An manchen Tagen weiß ich aufgrund von Schlafmangel, Kita-Viren und den dünnen Nerven kaum noch, wo ich anfange und wo ich aufhöre. Aber ich weiß jetzt jedenfalls, was mich nicht ausmacht: zum Beispiel meine Schuhsammlung, die ungenutzt im Schrank steht, seitdem ich fast immer mit ein paar Kilogramm Baby die Treppen hinab- und hinauflaufe und den Kinderwagen mehrere Kilometer am Tag über holprige Gehwege schiebe. Plötzlich fühle ich mich lächerlich, weil ich absurd viel Geld in meine Vorliebe für ausgefallene Schuhe investiert habe, und darauf auch noch stolz war. Ich kann nicht mehr, wie noch vor ein paar Jahren, jemandem die angesagteste Bar empfehlen – aber vielleicht hatte die Tatsache, dass ich das mal konnte, wenigstens den Zweck, dass ich nun nicht das Gefühl habe, etwas zu verpassen, und stattdessen die Wochenenden genieße, die plötzlich fünf Mal so viel Zeit zu haben scheinen, seitdem ich nicht mehr verkatert aufwache. Werde ich spießig?

All diese Gefühle

Als meine Tochter ein paar Tage alt war und wir mit ihr die erste Zeit in unserer Wohnung verbracht hatten, fragte mein Freund: „Was haben wir eigentlich die ganze Zeit vorher gemacht?“, und das trifft mein Gefühl auch jetzt nach 15 Monaten mit Kind noch sehr genau. Obwohl ich oft gern mehr Zeit für mich alleine hätte und dankbar bin für die Stunden, in denen ich zum Yoga gehen kann oder allein an der Spree entlanglaufe, vermisse ich die Zeit vor dem Kind nicht. Egal wie erschöpft ich bin: Wenn ich Schlafmangel und Freude addiere, bleibt unter dem Strich immer mehr Liebe übrig. Jedes Mal, wenn ich die Kleine nachmittags aus der Kita hole, überfällt mich ein Herzklopfen, das ich zuletzt als Teenager beim allerersten Date hatte. Zuverlässig setzt es ein, egal wie der Tag ansonsten war. Mein Baby ist die erste Person, die das in meinem Erwachsenenleben, seitdem ich sie kenne, jeden Tag geschafft hat.

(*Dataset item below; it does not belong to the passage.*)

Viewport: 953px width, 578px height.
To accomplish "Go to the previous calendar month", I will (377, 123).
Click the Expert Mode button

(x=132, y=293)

Auf der Konferenz, auf der ich am Samstag war, hatte meine Tochter keine Lust auf die angebotene Kinderbetreuung. Es war einer dieser Tage, an denen sie nur bei mir und nur auf meinem Arm und bloß keine Sekunde woanders sein wollte, und so hatte ich sie schließlich auch auf dem Arm, als ich einen Vortrag hielt und einen Workshop moderierte. Nein, das ist keine Selbstaufgabe – ich bekomme jeden Tag neue Aufgaben, und ich bin selbst überrascht davon, wie ich an ihnen wachse.